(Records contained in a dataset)
★ ★ ★ ★ ★

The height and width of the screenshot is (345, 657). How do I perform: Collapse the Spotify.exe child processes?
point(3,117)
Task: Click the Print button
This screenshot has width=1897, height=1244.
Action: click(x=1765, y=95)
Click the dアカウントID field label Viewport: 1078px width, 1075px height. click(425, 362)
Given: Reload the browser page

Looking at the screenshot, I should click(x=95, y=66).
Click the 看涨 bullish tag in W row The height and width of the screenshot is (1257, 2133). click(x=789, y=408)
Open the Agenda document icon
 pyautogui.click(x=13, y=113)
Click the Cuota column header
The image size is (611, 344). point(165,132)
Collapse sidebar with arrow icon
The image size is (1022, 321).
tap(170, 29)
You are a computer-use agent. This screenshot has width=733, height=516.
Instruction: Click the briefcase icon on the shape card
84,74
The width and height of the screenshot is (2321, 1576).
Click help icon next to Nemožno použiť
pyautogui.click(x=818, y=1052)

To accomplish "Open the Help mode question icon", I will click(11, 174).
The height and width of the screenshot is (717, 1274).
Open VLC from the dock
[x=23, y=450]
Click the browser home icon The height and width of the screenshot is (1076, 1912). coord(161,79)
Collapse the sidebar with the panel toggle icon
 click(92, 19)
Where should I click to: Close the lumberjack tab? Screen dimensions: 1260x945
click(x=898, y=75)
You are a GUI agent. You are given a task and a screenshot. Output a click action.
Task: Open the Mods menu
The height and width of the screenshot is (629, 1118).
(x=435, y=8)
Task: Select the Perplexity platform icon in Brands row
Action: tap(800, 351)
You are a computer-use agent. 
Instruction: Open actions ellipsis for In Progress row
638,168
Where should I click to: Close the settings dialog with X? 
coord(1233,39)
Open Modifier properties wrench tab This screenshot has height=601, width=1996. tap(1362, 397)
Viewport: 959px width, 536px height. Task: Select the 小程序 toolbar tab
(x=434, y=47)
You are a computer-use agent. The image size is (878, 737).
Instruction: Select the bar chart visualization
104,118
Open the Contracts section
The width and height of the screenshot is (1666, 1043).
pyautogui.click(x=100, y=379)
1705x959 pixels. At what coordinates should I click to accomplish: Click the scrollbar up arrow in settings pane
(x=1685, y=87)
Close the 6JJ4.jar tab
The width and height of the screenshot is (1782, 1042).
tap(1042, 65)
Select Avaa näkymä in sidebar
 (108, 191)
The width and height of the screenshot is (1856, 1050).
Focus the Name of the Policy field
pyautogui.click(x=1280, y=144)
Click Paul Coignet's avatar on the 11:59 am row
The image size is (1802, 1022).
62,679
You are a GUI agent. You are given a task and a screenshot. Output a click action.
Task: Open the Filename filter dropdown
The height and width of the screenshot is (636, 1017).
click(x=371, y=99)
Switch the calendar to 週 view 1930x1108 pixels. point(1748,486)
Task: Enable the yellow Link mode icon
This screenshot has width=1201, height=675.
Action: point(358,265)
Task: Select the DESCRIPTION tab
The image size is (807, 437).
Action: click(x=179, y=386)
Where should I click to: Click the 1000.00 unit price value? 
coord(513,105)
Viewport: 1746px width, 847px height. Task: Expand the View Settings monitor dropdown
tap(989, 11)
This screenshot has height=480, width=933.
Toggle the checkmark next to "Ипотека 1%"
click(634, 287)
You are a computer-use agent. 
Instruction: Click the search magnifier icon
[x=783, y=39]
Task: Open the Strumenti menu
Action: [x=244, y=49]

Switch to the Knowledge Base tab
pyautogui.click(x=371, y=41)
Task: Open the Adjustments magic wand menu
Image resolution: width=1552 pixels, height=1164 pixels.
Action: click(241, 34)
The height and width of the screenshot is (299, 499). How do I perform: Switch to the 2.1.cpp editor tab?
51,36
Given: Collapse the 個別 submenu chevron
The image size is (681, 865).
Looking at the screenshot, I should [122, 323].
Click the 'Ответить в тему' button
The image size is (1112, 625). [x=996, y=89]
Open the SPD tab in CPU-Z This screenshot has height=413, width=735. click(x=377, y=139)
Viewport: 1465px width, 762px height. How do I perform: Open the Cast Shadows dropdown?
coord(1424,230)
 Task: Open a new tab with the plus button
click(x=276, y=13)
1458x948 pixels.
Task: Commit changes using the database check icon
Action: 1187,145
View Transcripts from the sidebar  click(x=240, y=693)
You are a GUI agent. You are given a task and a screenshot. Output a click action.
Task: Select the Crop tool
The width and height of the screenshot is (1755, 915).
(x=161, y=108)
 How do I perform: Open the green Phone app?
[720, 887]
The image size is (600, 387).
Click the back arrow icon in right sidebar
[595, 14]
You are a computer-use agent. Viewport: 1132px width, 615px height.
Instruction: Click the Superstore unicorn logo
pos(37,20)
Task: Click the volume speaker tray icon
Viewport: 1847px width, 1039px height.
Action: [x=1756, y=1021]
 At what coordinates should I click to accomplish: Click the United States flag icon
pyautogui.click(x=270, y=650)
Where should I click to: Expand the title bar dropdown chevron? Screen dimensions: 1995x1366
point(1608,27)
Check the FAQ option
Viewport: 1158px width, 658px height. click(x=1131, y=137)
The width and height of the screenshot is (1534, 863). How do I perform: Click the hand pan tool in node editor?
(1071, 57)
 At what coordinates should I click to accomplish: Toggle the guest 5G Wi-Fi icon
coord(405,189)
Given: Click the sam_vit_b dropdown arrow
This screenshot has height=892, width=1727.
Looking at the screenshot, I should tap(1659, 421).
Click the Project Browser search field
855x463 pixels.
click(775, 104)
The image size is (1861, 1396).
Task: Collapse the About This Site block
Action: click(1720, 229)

★ ★ ★ ★ ★

### WORK REQUIRED
Where in the entries does the word "mode" occur? Copy out each line that has it.

### PROBLEM SOLUTION
To accomplish "Open the Help mode question icon", I will click(11, 174).
Task: Enable the yellow Link mode icon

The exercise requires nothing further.